A Victorian star which should shine Brighter
IN MY brief visit to last October’s Conservative conference, while the Tory elite partied inside their secure zone, my wife and I found ourselves alone as we made the brief pilgrimage to a statue on Albert Square. The small huddle of protestors nearby weren’t paying the Victorian stone figure any attention either, nor were the police who looked askance at their placards from across the square. But we were in the presence of a hero, a parliamentary giant, born two hundred years ago last November, from whose principle and passion Cameron’s current crop could learn a great deal: John Bright.
Thanks to the efforts of Bill Cash MP, you don’t have to go to Manchester to commune with Bright’s forgotten brilliance. Cash’s excellent new biography, released to celebrate Bright’s bicentenary, made stirring Christmas reading, and I recommend it to anyone looking for a heroic example of achievement to take into the new year.
Bright’s star may have dimmed now, but in his day he was seen as the most likely, in an age with whole constellations of great men, to be remembered. Journalists owe him a special debt, as he broke the monopoly owned by the Times as a result of three taxes on newspapers; he helped to revoke the taxes and usher in a new flowering of cheap, regional papers where fresher thoughts could flourish and information could flow more freely. But Bright is more widely revered for his role in the repeal of the Corn Laws and the passing of the Reform Act. He was, in all his campaigns, a devoted champion of the power of liberty and democracy to emancipate and raise up the common man and woman. The finest orator of his day, Bright helped to stir a nation to the cause of free trade. To put it in his own words:
“The principles of free trade are so simple that the mind of no unbiased man who hears them will have any hesitation in receiving them as true… We ask that the world should be our workshop, and the wide world our market.”
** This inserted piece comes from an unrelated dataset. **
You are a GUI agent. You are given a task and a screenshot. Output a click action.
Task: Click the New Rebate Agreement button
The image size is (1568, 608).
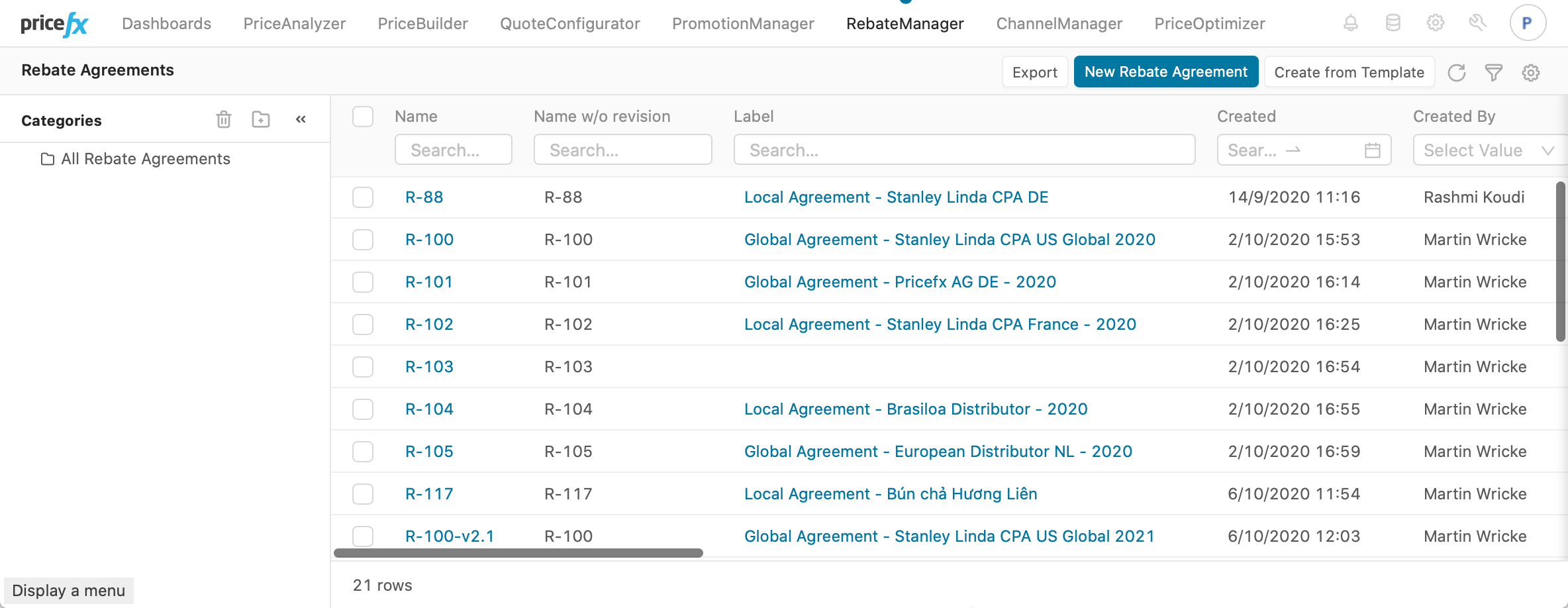(1165, 72)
A Quaker, Bright knew that his co-religionists were powerful forces in banking and insurance in the City, as well as housing and manufacture. Through their productivity, relying not on cronyism or special treatment but asking only for a level playing field, the greatness of nineteenth-century Britain was being established. By breaking down the rules on trade and later on parliamentary representation, held in place by a narrow group of the rich and powerful, Bright sought to make life better for all, and he convinced large swathes of the general population to support his battles.
Today, when liberals are too often dismissed as heartless for wanting goods to cross borders freely, when parliament is again in need of urgent reform to restore more direct forms of democracy (the Direct Democracy campaign has a comprehensive roadmap as to why and how this could be done), and politicians sit on the lowest rung of our contempt, we need to remember a man like Bright. He showed that living by the maxim “be just and fear not” is enough for vast achievement without cost to the soul, even for MPs. He showed too, that rightly understood the pursuit of liberty is anything but selfish. It is the common path of humanity.
John Bright: Statesman, Orator, Agitator by Bill Cash is published by I.B. Tauris.